*** Opening of EXTRACTED ENTRIES ***
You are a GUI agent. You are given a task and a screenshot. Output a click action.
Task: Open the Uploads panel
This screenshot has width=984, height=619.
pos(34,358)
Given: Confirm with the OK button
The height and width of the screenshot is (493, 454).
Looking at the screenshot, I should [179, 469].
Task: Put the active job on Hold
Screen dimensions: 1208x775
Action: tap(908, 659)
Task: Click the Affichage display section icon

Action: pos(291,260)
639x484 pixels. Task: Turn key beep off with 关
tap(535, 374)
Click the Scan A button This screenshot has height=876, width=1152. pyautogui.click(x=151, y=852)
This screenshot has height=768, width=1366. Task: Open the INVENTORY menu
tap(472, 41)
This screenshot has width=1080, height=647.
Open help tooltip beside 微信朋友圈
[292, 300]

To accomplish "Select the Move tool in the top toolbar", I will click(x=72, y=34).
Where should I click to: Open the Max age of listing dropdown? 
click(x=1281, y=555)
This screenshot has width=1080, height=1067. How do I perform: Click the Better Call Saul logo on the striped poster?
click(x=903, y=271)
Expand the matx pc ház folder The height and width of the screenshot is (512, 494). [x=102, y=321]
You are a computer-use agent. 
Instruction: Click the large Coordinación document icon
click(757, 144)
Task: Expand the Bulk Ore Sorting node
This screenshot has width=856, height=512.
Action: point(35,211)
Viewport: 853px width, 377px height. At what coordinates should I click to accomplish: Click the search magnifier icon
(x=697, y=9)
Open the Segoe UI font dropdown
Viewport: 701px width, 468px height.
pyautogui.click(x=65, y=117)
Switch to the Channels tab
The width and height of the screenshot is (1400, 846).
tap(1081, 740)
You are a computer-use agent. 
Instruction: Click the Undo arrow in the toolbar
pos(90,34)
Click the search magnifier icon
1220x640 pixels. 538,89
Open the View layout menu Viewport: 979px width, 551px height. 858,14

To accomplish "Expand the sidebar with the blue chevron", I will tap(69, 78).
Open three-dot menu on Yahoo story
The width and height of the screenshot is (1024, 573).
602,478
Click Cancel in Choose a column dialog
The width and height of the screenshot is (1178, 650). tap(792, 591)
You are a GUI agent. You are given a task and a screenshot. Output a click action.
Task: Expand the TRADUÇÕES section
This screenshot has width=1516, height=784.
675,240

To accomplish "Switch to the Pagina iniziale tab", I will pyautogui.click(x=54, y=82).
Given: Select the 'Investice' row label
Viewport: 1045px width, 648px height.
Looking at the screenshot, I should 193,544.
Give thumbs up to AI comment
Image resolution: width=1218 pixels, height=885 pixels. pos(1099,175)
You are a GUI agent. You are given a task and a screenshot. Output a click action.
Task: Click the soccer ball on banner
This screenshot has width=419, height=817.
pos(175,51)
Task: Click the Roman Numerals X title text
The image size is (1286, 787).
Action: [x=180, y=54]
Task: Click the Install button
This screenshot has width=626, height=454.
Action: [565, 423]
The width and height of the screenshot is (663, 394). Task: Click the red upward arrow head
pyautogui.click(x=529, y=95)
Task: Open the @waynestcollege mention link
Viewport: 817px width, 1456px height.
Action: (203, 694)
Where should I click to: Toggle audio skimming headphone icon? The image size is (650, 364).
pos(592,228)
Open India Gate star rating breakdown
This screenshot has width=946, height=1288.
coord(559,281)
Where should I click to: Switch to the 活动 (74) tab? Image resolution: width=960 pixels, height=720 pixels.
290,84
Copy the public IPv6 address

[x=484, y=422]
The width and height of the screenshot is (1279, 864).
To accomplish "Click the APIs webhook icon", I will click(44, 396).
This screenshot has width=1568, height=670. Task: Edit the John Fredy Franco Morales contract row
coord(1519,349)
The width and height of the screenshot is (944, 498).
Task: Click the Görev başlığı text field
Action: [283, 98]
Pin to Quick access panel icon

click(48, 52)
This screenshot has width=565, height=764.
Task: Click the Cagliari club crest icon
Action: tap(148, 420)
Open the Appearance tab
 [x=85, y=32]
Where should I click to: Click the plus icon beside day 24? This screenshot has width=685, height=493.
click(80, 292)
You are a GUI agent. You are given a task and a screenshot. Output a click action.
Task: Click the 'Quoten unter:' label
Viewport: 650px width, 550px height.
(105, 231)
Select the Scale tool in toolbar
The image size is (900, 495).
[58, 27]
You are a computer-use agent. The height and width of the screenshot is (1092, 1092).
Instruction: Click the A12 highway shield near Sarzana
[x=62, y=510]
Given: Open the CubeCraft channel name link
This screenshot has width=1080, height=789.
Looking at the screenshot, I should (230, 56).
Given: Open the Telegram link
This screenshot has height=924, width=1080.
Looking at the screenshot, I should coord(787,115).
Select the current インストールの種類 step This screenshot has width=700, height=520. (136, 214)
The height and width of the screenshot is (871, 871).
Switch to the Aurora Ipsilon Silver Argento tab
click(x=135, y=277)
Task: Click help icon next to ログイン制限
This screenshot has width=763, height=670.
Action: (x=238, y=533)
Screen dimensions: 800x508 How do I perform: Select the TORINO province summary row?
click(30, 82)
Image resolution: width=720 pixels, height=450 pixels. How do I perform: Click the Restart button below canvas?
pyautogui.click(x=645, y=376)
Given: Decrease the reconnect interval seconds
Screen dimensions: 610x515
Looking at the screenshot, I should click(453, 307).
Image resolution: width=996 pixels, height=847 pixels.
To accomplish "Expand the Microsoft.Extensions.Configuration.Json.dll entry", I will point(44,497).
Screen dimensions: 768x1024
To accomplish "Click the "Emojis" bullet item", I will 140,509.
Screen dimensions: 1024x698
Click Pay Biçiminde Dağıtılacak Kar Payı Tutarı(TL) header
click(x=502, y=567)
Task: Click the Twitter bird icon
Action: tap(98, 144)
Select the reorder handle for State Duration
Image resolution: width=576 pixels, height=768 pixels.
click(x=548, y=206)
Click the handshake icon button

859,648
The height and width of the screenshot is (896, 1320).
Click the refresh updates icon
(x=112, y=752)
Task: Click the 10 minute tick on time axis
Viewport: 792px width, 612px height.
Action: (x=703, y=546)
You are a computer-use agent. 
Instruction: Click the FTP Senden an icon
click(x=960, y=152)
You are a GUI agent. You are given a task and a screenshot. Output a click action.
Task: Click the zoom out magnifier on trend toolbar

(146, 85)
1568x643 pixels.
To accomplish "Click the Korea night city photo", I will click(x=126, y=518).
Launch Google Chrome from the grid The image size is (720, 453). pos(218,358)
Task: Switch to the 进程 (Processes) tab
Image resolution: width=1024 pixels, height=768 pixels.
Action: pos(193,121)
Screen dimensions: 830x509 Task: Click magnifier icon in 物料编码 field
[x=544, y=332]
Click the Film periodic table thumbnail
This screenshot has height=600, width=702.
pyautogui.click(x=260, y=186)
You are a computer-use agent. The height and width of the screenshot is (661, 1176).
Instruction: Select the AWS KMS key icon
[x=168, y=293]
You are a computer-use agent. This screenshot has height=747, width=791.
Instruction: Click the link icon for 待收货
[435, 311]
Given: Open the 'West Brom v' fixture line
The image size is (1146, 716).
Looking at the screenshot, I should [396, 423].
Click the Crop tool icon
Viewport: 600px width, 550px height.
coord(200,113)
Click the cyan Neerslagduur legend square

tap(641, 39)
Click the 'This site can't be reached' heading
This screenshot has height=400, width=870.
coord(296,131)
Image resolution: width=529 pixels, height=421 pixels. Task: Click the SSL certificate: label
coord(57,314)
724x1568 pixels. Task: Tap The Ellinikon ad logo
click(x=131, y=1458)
*** Close of EXTRACTED ENTRIES ***
• _EXERCISE DIRECTIONS_:
Could you return every record above exactly as written?

• _RESPONSE TO THE TASK_:
You are a GUI agent. You are given a task and a screenshot. Output a click action.
Task: Open the Uploads panel
This screenshot has width=984, height=619.
pos(34,358)
Given: Confirm with the OK button
The height and width of the screenshot is (493, 454).
Looking at the screenshot, I should [179, 469].
Task: Put the active job on Hold
Screen dimensions: 1208x775
Action: tap(908, 659)
Task: Click the Affichage display section icon

Action: pos(291,260)
639x484 pixels. Task: Turn key beep off with 关
tap(535, 374)
Click the Scan A button This screenshot has height=876, width=1152. pyautogui.click(x=151, y=852)
This screenshot has height=768, width=1366. Task: Open the INVENTORY menu
tap(472, 41)
This screenshot has width=1080, height=647.
Open help tooltip beside 微信朋友圈
[292, 300]

To accomplish "Select the Move tool in the top toolbar", I will click(x=72, y=34).
Where should I click to: Open the Max age of listing dropdown? 
click(x=1281, y=555)
This screenshot has width=1080, height=1067. How do I perform: Click the Better Call Saul logo on the striped poster?
click(x=903, y=271)
Expand the matx pc ház folder The height and width of the screenshot is (512, 494). [x=102, y=321]
You are a computer-use agent. 
Instruction: Click the large Coordinación document icon
click(757, 144)
Task: Expand the Bulk Ore Sorting node
This screenshot has width=856, height=512.
Action: point(35,211)
Viewport: 853px width, 377px height. At what coordinates should I click to accomplish: Click the search magnifier icon
(x=697, y=9)
Open the Segoe UI font dropdown
Viewport: 701px width, 468px height.
pyautogui.click(x=65, y=117)
Switch to the Channels tab
The width and height of the screenshot is (1400, 846).
tap(1081, 740)
You are a computer-use agent. 
Instruction: Click the Undo arrow in the toolbar
pos(90,34)
Click the search magnifier icon
1220x640 pixels. 538,89
Open the View layout menu Viewport: 979px width, 551px height. 858,14

To accomplish "Expand the sidebar with the blue chevron", I will tap(69, 78).
Open three-dot menu on Yahoo story
The width and height of the screenshot is (1024, 573).
602,478
Click Cancel in Choose a column dialog
The width and height of the screenshot is (1178, 650). tap(792, 591)
You are a GUI agent. You are given a task and a screenshot. Output a click action.
Task: Expand the TRADUÇÕES section
This screenshot has width=1516, height=784.
675,240

To accomplish "Switch to the Pagina iniziale tab", I will pyautogui.click(x=54, y=82).
Given: Select the 'Investice' row label
Viewport: 1045px width, 648px height.
Looking at the screenshot, I should 193,544.
Give thumbs up to AI comment
Image resolution: width=1218 pixels, height=885 pixels. pos(1099,175)
You are a GUI agent. You are given a task and a screenshot. Output a click action.
Task: Click the soccer ball on banner
This screenshot has width=419, height=817.
pos(175,51)
Task: Click the Roman Numerals X title text
The image size is (1286, 787).
Action: [x=180, y=54]
Task: Click the Install button
This screenshot has width=626, height=454.
Action: [565, 423]
The width and height of the screenshot is (663, 394). Task: Click the red upward arrow head
pyautogui.click(x=529, y=95)
Task: Open the @waynestcollege mention link
Viewport: 817px width, 1456px height.
Action: (203, 694)
Where should I click to: Toggle audio skimming headphone icon? The image size is (650, 364).
pos(592,228)
Open India Gate star rating breakdown
This screenshot has width=946, height=1288.
coord(559,281)
Where should I click to: Switch to the 活动 (74) tab? Image resolution: width=960 pixels, height=720 pixels.
290,84
Copy the public IPv6 address

[x=484, y=422]
The width and height of the screenshot is (1279, 864).
To accomplish "Click the APIs webhook icon", I will click(44, 396).
This screenshot has width=1568, height=670. Task: Edit the John Fredy Franco Morales contract row
coord(1519,349)
The width and height of the screenshot is (944, 498).
Task: Click the Görev başlığı text field
Action: [283, 98]
Pin to Quick access panel icon

click(48, 52)
This screenshot has width=565, height=764.
Task: Click the Cagliari club crest icon
Action: tap(148, 420)
Open the Appearance tab
 [x=85, y=32]
Where should I click to: Click the plus icon beside day 24? This screenshot has width=685, height=493.
click(80, 292)
You are a GUI agent. You are given a task and a screenshot. Output a click action.
Task: Click the 'Quoten unter:' label
Viewport: 650px width, 550px height.
(105, 231)
Select the Scale tool in toolbar
The image size is (900, 495).
[58, 27]
You are a computer-use agent. The height and width of the screenshot is (1092, 1092).
Instruction: Click the A12 highway shield near Sarzana
[x=62, y=510]
Given: Open the CubeCraft channel name link
This screenshot has width=1080, height=789.
Looking at the screenshot, I should (230, 56).
Given: Open the Telegram link
This screenshot has height=924, width=1080.
Looking at the screenshot, I should coord(787,115).
Select the current インストールの種類 step This screenshot has width=700, height=520. (136, 214)
The height and width of the screenshot is (871, 871).
Switch to the Aurora Ipsilon Silver Argento tab
click(x=135, y=277)
Task: Click help icon next to ログイン制限
This screenshot has width=763, height=670.
Action: (x=238, y=533)
Screen dimensions: 800x508 How do I perform: Select the TORINO province summary row?
click(30, 82)
Image resolution: width=720 pixels, height=450 pixels. How do I perform: Click the Restart button below canvas?
pyautogui.click(x=645, y=376)
Given: Decrease the reconnect interval seconds
Screen dimensions: 610x515
Looking at the screenshot, I should click(453, 307).
Image resolution: width=996 pixels, height=847 pixels.
To accomplish "Expand the Microsoft.Extensions.Configuration.Json.dll entry", I will point(44,497).
Screen dimensions: 768x1024
To accomplish "Click the "Emojis" bullet item", I will 140,509.
Screen dimensions: 1024x698
Click Pay Biçiminde Dağıtılacak Kar Payı Tutarı(TL) header
click(x=502, y=567)
Task: Click the Twitter bird icon
Action: tap(98, 144)
Select the reorder handle for State Duration
Image resolution: width=576 pixels, height=768 pixels.
click(x=548, y=206)
Click the handshake icon button

859,648
The height and width of the screenshot is (896, 1320).
Click the refresh updates icon
(x=112, y=752)
Task: Click the 10 minute tick on time axis
Viewport: 792px width, 612px height.
Action: (x=703, y=546)
You are a computer-use agent. 
Instruction: Click the FTP Senden an icon
click(x=960, y=152)
You are a GUI agent. You are given a task and a screenshot. Output a click action.
Task: Click the zoom out magnifier on trend toolbar

(146, 85)
1568x643 pixels.
To accomplish "Click the Korea night city photo", I will click(x=126, y=518).
Launch Google Chrome from the grid The image size is (720, 453). pos(218,358)
Task: Switch to the 进程 (Processes) tab
Image resolution: width=1024 pixels, height=768 pixels.
Action: pos(193,121)
Screen dimensions: 830x509 Task: Click magnifier icon in 物料编码 field
[x=544, y=332]
Click the Film periodic table thumbnail
This screenshot has height=600, width=702.
pyautogui.click(x=260, y=186)
You are a computer-use agent. The height and width of the screenshot is (661, 1176).
Instruction: Select the AWS KMS key icon
[x=168, y=293]
You are a computer-use agent. This screenshot has height=747, width=791.
Instruction: Click the link icon for 待收货
[435, 311]
Given: Open the 'West Brom v' fixture line
The image size is (1146, 716).
Looking at the screenshot, I should [396, 423].
Click the Crop tool icon
Viewport: 600px width, 550px height.
coord(200,113)
Click the cyan Neerslagduur legend square

tap(641, 39)
Click the 'This site can't be reached' heading
This screenshot has height=400, width=870.
coord(296,131)
Image resolution: width=529 pixels, height=421 pixels. Task: Click the SSL certificate: label
coord(57,314)
724x1568 pixels. Task: Tap The Ellinikon ad logo
click(x=131, y=1458)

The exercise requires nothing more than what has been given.